Ninja has an integer array 'A' of 'N' elements. He is allowed to perform at most 'X' operations on the array.

In one operation he can increment any one element of the array by 1. An operation can be performed repeatedly on the same element.

He wants to know the longest subarray he can obtain in which all the elements of the subarray are equal.

A subarray is a contiguous part of an array.

Example : 
‘N’ = '7'
'X' = 5
The following line contains 'Ai', the 'ith' element from the left.
3 4 8 5 9 6 1

Assuming 0-based indexing, Ninja can perform the operations on 'i'=2, 'A[i]' = 8 once and 'i'=3, 'A[i]' = 5 four times to obtain [3 4 9 9 9 6 1].
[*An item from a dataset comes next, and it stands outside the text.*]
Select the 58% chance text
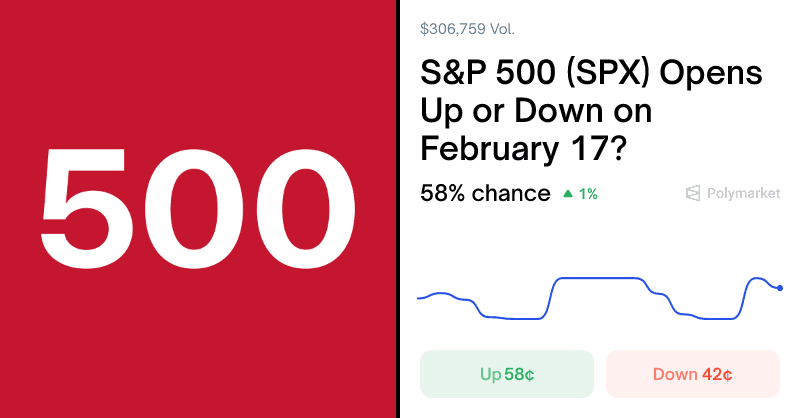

Thus, the longest subarray with equal elements that can be obtained is [9, 9, 9] i.e. of length 3.
Detailed explanation ( Input/output format, Notes, Images )
Input Format : 
The first line contains an integer 'T', which denotes the number of test cases to be run. Then the test cases follow.

The first line of each test case contains two space-separated integers 'N' and 'X', denoting the total number of elements and the maximum number of allowed operations respectively.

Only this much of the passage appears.